Camino de la estación vi dos formas de amar. La de un perro que tuvo que madrugar para que su dueña, una mujer madura vestida para una boda, diera un relajante paseo y el de una pareja de ancianos que, agarraditos de la mano, quisieron saludar al sol perdonándose, en un saludable ejercicio de reconciliación, las respiraciones fuertes de unas horas antes, los ronquidos, ellos ya lo llaman así. Esta misma semana leía que Agustín Fernández Mallo calificaba el amor como un trabajo en la medida en que nos desvela, nos agota, nos consume. También que vivir en compañía, no necesariamente enamorados, alarga la vida.

En el tren una mujer y su hija pequeña mantenían una conversación en tres idiomas justo cuando las ovejas de un rebaño comenzaban a desperezarse para seguir con su ruta a la montaña. La pequeña pintaba un cuaderno de Disney y le preguntaba a su madre por los nombres de los personajes que aparecían representados. Lamentablemente, ella le respondía. Cuando nacimos todas las formas de nombrar estaban a nuestro alcance.

Pero no se equivoquen, la mayor parte de las parejas que se dirigían a Madrid en el tren de las 6:50 estaban constituidas por un asiento vacío y un solitario viajero, casado, tal vez, con un oficio digno o una pasión artística, guiado por un motivo más o menos decente para burlar el tedio y ganarse una suerte de “derecho a vacaciones” que orbita más en el ámbito de lo íntimo –es el alma el único que da y niega reposo–, que en el del derecho laboral.

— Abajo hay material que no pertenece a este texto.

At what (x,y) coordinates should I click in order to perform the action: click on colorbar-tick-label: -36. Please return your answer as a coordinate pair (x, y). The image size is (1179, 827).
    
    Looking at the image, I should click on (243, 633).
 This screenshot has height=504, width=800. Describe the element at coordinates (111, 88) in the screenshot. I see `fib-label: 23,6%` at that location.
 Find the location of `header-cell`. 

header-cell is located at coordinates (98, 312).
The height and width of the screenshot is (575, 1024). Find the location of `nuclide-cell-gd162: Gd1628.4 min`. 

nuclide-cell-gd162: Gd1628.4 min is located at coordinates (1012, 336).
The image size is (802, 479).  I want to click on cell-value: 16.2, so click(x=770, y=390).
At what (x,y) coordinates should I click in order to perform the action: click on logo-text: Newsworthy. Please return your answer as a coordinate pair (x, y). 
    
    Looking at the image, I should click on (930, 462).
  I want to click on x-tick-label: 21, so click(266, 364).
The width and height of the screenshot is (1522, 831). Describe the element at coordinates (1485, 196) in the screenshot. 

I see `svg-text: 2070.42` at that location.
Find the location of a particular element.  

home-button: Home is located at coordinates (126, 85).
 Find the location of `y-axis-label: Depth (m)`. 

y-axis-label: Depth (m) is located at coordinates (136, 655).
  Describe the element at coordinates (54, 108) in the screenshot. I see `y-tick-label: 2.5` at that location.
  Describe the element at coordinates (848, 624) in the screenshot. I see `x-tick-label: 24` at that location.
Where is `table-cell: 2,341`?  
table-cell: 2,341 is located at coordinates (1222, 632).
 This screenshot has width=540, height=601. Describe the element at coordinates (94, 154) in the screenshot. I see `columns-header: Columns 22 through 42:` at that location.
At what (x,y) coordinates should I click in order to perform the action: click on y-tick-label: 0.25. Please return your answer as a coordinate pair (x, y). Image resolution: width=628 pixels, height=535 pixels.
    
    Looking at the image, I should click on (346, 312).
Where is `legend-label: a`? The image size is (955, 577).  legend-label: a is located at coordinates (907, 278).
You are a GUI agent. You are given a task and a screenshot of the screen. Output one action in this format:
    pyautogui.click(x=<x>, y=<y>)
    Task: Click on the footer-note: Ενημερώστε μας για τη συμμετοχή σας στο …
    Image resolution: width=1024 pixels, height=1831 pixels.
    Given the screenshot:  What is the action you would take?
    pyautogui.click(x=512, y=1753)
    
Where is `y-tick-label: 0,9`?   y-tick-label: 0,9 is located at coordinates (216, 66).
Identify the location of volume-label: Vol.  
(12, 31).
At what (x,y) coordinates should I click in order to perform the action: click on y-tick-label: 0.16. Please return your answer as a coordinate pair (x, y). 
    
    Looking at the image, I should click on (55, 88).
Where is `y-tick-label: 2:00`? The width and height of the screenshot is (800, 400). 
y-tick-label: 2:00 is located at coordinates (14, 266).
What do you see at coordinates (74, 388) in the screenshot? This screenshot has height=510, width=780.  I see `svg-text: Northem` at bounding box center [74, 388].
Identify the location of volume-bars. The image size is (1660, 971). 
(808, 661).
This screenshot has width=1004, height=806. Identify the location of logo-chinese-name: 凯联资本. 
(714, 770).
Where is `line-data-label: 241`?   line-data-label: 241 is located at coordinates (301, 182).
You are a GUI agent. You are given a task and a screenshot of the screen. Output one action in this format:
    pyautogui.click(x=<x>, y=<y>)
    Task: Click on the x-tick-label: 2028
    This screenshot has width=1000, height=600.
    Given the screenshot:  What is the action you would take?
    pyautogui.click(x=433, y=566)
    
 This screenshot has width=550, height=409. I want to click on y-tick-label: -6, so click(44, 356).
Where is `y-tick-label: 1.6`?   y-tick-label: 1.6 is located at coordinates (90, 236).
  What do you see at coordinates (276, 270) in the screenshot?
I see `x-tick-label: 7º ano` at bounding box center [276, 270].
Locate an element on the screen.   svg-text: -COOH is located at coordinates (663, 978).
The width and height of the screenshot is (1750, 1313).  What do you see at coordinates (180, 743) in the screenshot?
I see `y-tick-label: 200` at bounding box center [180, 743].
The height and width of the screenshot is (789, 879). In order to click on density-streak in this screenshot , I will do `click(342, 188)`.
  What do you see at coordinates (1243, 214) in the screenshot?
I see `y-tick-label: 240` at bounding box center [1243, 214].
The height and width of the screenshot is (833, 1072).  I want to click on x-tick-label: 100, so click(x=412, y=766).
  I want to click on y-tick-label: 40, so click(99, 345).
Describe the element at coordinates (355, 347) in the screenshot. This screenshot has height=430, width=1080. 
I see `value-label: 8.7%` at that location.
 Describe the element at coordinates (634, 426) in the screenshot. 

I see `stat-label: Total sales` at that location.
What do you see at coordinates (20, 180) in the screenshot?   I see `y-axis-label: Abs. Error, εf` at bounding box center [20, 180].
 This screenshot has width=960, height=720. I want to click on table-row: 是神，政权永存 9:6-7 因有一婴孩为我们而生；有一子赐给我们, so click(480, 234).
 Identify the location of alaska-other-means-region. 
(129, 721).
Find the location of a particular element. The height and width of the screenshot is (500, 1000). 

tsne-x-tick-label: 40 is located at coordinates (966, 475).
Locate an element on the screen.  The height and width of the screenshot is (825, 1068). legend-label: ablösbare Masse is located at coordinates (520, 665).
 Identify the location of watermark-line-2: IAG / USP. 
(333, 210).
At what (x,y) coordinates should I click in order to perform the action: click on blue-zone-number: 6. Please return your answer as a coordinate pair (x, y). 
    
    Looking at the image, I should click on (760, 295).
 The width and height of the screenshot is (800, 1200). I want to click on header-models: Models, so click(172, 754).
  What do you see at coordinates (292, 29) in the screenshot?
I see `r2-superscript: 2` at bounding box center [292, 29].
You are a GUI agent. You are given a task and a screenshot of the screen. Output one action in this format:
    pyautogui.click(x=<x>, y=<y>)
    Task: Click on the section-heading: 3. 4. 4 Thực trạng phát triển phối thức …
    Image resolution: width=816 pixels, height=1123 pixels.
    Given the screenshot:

En eso andaba yo también, ensayando, de paso, mi próxima partida como ensayé delante del espejo la primera excusa por no haber hecho los deberes, la primera mentira premeditada a mi madre o el primer beso a una chica, aunque este llegara años más tarde. Afirma el poema “Los rotos (con Anne Sexton)” de La policía celeste (XXX Premio Loewe) de Ben Clark que todas las divisiones son mentira salvo la que divide los cuerpos en dos grupos incomprensibles entre sí. Aquellos que se han roto y los que no. Como socio con lugar de honor de los primeros, yo también sigo sus ritos y, bueno, uno de nuestros ademanes consiste en ensayar las despedidas, volver la vista, como si de un tic se tratara, hacia la cabina del Paradiso, rogarle a Rick un “quédate”, antes de tomar el vuelo a Lisboa, el tren a Roma, el siguiente peldaño en la escalera.